What is being asked. Your answer should be the exact lines of the data below from the one containing "Instruction: Click the" through the one containing "Task: Click the User"; please include nothing else.

Given records.
========

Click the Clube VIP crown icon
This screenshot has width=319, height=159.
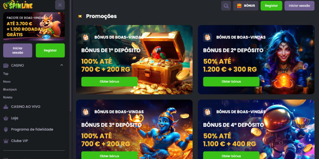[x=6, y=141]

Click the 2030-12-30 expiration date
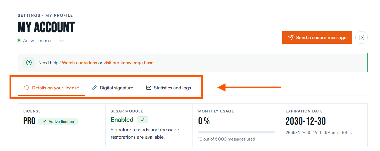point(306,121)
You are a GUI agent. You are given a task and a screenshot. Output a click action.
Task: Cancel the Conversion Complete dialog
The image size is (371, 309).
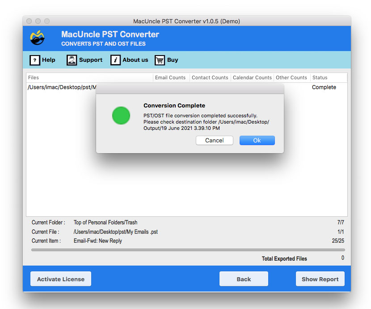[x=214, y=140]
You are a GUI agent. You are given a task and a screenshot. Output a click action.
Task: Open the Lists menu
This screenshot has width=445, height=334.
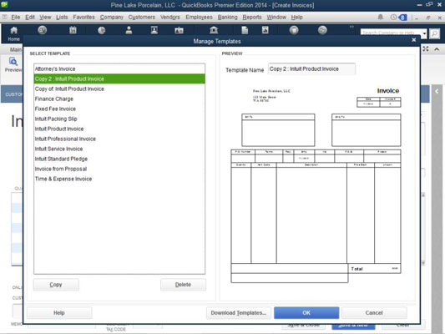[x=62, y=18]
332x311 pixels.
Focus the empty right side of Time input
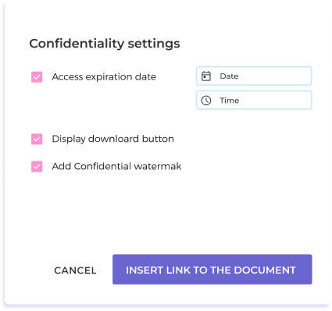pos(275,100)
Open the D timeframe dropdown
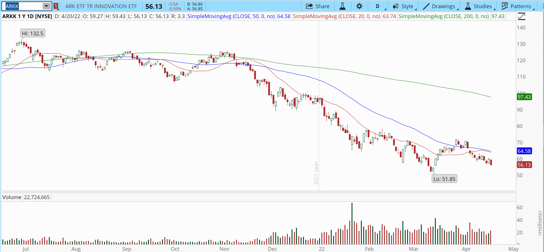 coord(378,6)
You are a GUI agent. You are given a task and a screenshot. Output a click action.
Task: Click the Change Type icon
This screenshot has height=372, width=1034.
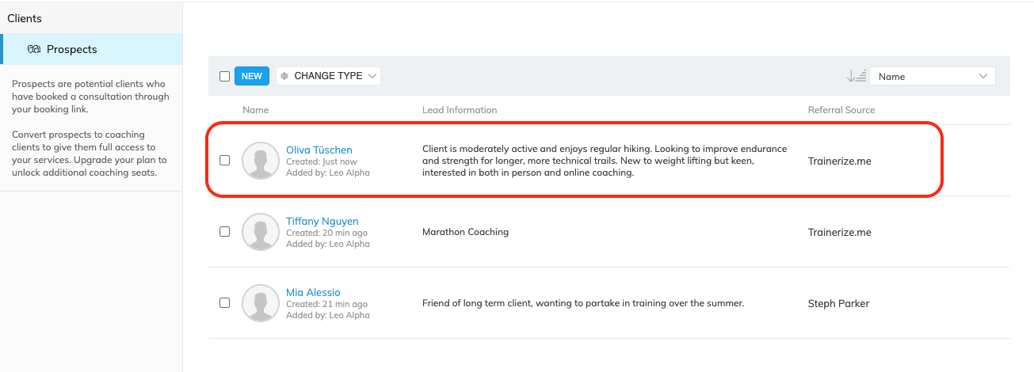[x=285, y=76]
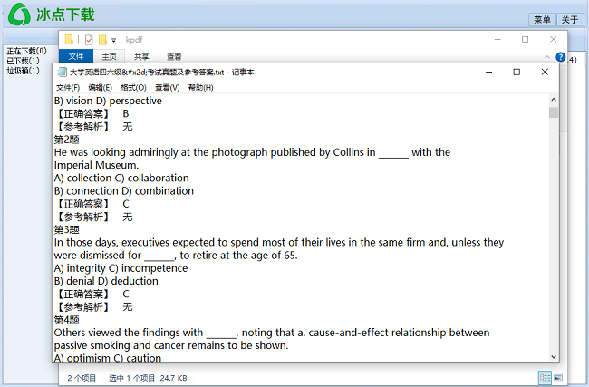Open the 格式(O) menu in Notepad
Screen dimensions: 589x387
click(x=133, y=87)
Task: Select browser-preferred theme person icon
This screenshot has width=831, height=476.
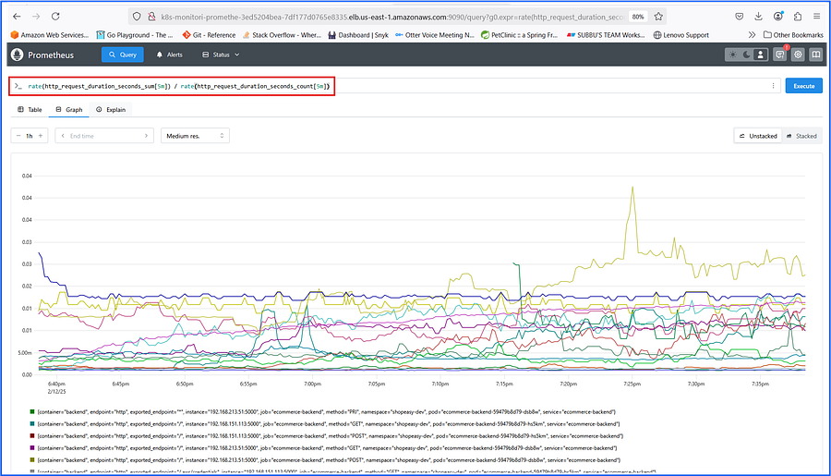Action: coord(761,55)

========

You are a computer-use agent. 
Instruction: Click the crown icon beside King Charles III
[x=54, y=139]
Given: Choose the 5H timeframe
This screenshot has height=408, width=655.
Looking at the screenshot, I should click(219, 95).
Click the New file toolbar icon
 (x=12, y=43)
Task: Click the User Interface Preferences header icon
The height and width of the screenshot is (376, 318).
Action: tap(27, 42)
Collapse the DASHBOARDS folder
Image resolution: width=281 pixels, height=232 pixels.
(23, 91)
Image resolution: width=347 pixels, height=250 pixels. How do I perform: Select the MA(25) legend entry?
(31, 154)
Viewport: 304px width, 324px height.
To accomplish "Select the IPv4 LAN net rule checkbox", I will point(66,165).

========

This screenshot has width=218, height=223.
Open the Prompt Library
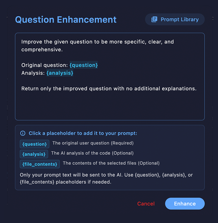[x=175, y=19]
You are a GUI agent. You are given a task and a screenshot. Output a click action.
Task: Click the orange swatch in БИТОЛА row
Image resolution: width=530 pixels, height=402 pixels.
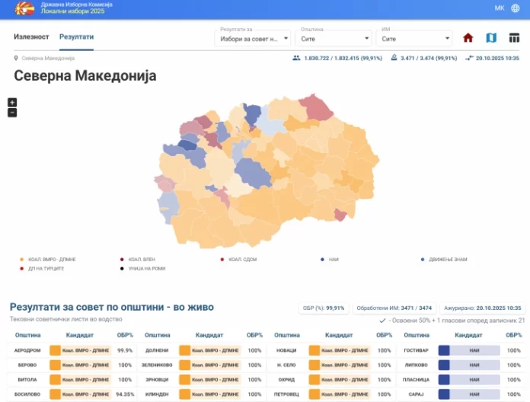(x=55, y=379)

========

Output below.
Instruction: Click the crown icon beside King Charles III
[x=54, y=139]
Given: Choose the 5H timeframe
This screenshot has height=408, width=655.
Looking at the screenshot, I should click(219, 95).
Click the New file toolbar icon
 (x=12, y=43)
Task: Click the User Interface Preferences header icon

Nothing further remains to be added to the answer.